Revolutionizing Military Medicine: The Role of POCUS Training
- Ben K
- Aug 17, 2025
- 3 min read
Updated: Jan 9
By Ben Krynski, CEO of BlueRoom Simulations
The use of a point-of-care ultrasound (POCUS) device was recently demonstrated inside the BlueRoom Mixed Reality Simulator. This marks a significant advancement in how military medics approach POCUS training, aeromedical simulation, and ultrasound education. Instead of relying on traditional methods like classroom lectures, manikins, or even virtual reality, this demonstration showed that medics can now learn to use ultrasound in immersive operational environments. They can work with real devices, experience simulated stress, and handle realistic patients.
Why Ultrasound Matters for Military Medicine
Point-of-care ultrasound (POCUS) has become a critical tool in military and emergency medicine. Its ability to provide real-time diagnostic information on the battlefield or inside an aircraft can mean the difference between life and death.
Medics use ultrasound to:
Detect internal bleeding.
Identify collapsed lungs.
Guide fluid resuscitation.
Monitor cardiac function.
Support triage decisions during mass-casualty incidents.
Ultrasound is particularly valuable for triaging patients and deciding who requires aeromedical evacuation versus those who can wait for road transport or the next available aircraft.

The Challenge of POCUS Training
Learning ultrasound is not easy. POCUS training involves three core competencies:
Probe handling – manipulating the device correctly to capture diagnostic images.
Image interpretation – learning to understand and interpret what is seen on the screen.

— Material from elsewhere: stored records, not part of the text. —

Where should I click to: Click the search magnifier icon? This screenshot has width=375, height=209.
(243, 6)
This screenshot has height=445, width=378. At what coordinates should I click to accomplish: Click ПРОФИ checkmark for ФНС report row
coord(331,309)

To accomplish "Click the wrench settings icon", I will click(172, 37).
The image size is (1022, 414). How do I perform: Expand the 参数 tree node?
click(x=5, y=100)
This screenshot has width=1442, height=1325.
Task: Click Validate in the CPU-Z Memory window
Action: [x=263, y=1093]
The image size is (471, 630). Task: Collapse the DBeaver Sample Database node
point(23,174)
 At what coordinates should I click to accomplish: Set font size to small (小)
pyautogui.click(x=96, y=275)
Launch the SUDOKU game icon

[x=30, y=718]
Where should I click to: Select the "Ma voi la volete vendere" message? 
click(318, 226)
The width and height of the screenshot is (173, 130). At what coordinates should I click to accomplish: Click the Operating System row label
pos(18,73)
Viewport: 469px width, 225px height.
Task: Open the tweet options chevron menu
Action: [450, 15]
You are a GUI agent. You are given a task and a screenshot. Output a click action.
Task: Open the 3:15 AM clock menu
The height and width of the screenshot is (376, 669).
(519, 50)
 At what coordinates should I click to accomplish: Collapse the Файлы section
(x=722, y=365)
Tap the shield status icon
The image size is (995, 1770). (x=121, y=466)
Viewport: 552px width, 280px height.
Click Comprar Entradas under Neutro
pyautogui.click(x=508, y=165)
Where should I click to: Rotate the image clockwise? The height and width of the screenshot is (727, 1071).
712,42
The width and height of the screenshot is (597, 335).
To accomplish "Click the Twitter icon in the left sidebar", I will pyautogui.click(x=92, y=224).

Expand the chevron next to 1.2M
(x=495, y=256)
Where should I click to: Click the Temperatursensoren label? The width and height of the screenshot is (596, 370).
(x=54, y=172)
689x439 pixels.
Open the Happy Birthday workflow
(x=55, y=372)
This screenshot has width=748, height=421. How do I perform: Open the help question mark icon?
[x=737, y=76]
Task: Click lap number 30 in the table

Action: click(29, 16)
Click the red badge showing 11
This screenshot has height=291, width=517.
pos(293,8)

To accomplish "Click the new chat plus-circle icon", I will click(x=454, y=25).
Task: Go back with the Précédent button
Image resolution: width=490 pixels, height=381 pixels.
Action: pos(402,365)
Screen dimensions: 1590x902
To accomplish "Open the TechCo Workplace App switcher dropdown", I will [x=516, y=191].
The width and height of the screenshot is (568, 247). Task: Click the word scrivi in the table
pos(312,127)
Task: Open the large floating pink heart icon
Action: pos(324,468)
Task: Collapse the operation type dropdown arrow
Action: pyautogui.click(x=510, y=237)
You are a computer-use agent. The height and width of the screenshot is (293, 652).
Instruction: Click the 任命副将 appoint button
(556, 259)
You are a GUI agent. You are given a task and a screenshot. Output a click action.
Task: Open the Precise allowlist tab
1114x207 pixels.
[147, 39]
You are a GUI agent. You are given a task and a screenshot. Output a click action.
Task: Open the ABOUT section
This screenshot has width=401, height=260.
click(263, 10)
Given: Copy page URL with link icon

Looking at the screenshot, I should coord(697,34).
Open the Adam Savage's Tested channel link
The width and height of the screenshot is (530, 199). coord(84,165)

Clinical integration – knowing what to do with what you see.
Traditional ultrasound training methods fall short in preparing medics for combat or aeromedical environments:
Classroom training cannot simulate the realities of combat or an aircraft.
Hospital rotations expose medics to real patients but lack exposure to combat or aeromedical environments.
Manikins cannot replicate the feeling of a real human or the stress of an actual mission.
BlueRoom + Ultrasound: A Perfect Match
The BlueRoom Mixed Reality Simulator is designed to immerse trainees in the exact operational settings where they’ll deliver care: the back of a C-130 Hercules, a UH-60 Black Hawk, or in combat.
Unlike virtual reality systems, BlueRoom allows trainees to:
See and use their own hands.
Work with real medical equipment.
Treat live role-players or manikins within a synthetic environment.
Experience stressors like vibration, noise, and cramped conditions.
The Photos: A CEO Becomes the “Dummy”
During the demonstration, Ben Krynski, CEO of BlueRoom, stepped in as a patient. He lay on the ground next to the manikin while a medic performed an eFAST assessment using a real ultrasound device. This took place while immersed on board a C-130J in flight.
Why This Approach to Ultrasound Training Is Revolutionary?
1. Realism Without Risk
POCUS training in BlueRoom allows medics to make mistakes and learn in a safe environment. No patients are harmed, but the training is as close to reality as possible.
2. Use of Real Equipment
Unlike VR simulation, medics use the actual ultrasound devices they’ll deploy with. The probe, the screen, and the ergonomics are all identical to the real-world experience.
3. Immersion in Aeromedical Simulation
The simulator places them in the exact aircraft or combat environment they’ll work in. That means cramped spaces, background noise, and the operational feel of a real aeromedical/combat mission.
4. Scalable and Cost-Effective
Instead of relying on rare hospital rotations or manikins, forces can deliver consistent ultrasound training at scale. BlueRoom scenarios can be run anywhere in the world.
5. Coalition Interoperability
Since ultrasound is now standard across NATO and allied forces, aeromedical simulation in BlueRoom ensures interoperability. US Air Force medics, RAF medics, and German Air Force aeromedical crews can all train to the same standard.
Traditional Training vs BlueRoom POCUS Training
To see the difference, let’s compare methods:
| Method | Strengths | Weaknesses |
|---------------------------------|--------------------------------------------------|-----------------------------------------------|
| Classroom | Teaches theory and skills | No access to the realism of the real world |
| Hospital Rotations | Exposure to patients | Unable to replicate the real-world operating environments. |
| Manikins | Controlled repetition | Unrealistic anatomy, unable to reproduce real-world environments. |
| BlueRoom Aeromedical Simulation | Real devices, immersive settings, scalable training | None of the above limitations |
This demonstration marks the first time BlueRoom Mixed Reality Simulator has been used for ultrasound training.